In secondo luogo, vi è un urgente bisogno di tentare di colmare le differenze tra le stime globali di gas serra effettuate dai Paesi e quelle dell’IPCC. Riconciliare queste differenze richiederà uno sforzo senza precedenti di comprensione reciproca e di cooperazione tra la comunità scientifica e i responsabili degli inventari dei gas serra nazionali. In ogni caso, senza illudersi che i sistemi agroforestali possano, da soli, risolvere il problema dei cambiamenti climatici, è ormai evidente come il loro contributo agli obiettivi di Parigi sia di grande rilevanza.
Ciò si evince anche da un altro importante studio, come il Working Paper denominato Stranded Carbon Assets and Negative Emissions Technologies dell’Università di Oxford del Febbraio 2015, in cui si dimostra come gli assorbimenti di carbonio forestali rappresentino la misura di mitigazione climatica più economica, con un costo di 20-100€/t CO2 assorbita, contro, ad esempio, i 45-250€/t CO2 delle bioenergie e i 40-600€/t CO2 dello stoccaggio geologico del carbonio.

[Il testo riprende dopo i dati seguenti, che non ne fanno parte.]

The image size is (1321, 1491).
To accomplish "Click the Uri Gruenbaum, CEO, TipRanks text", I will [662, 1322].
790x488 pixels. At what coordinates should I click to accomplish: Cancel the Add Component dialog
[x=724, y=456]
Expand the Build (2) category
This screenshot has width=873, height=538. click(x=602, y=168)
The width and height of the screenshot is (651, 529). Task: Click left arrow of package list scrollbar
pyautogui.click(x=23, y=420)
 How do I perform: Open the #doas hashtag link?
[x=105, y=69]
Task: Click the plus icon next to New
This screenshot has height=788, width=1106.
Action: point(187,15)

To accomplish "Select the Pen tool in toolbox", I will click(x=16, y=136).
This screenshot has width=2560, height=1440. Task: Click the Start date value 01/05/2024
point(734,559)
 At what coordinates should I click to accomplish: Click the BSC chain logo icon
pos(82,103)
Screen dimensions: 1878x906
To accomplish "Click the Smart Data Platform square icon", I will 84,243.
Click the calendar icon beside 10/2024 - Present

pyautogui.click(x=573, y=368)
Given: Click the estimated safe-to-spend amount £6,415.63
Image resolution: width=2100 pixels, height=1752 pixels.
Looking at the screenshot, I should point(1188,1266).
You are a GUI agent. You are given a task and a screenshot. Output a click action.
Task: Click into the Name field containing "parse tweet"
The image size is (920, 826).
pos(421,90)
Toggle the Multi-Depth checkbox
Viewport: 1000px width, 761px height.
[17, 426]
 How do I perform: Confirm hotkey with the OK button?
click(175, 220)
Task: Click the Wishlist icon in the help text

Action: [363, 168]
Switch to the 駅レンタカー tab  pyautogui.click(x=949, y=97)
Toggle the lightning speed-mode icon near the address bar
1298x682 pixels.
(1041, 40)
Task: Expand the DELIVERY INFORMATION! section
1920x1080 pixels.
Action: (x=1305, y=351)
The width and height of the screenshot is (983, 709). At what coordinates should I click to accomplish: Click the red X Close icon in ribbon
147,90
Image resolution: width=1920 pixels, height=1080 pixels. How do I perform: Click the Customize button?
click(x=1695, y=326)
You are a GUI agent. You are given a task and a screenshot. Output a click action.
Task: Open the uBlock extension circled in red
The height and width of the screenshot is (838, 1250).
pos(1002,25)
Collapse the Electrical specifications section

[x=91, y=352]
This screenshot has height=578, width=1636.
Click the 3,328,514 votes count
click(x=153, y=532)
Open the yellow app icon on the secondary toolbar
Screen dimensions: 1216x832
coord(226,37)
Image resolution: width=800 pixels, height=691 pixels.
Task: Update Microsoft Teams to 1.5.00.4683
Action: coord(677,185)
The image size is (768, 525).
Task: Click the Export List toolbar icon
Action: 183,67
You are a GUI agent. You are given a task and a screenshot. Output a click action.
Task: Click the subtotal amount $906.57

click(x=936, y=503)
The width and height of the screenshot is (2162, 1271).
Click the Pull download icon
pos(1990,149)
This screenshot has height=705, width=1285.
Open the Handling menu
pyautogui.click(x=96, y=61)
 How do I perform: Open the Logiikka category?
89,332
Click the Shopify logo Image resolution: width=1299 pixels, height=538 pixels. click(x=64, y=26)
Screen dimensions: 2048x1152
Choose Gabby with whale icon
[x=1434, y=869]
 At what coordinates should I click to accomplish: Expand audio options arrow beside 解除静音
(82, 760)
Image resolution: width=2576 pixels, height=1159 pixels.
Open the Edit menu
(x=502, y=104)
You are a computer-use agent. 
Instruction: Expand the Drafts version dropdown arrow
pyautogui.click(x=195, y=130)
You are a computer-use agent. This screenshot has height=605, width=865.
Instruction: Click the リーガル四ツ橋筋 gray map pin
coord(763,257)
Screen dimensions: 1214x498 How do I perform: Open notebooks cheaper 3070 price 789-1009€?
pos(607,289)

Lo stesso studio da indicazioni anche in termini di benefici potenziali su base annua, considerando che al settore agro forestale (afforestazione, gestione forestale e gestione del suolo agricolo) è stato attribuito un potenziale di assorbimento annuo al 2050 complessivo pari a 2,4-6,9 Gt CO2, rispetto alle 1,5 Gt CO2, relative al contributo delle bioenergie e alle 0,25 Gt CO2 dello stoccaggio geologico.Per questo è importante la messa a punto di approfondimenti e confronti tecnici e scientifici per cercare di comprenderne e sfruttarne al meglio le potenzialità di mitigazione climatica, aumentando la credibilità delle stime di gas serra, ma, soprattutto, promuovendo gli assorbimenti di carbonio nel settore agroforestale con specifiche misure.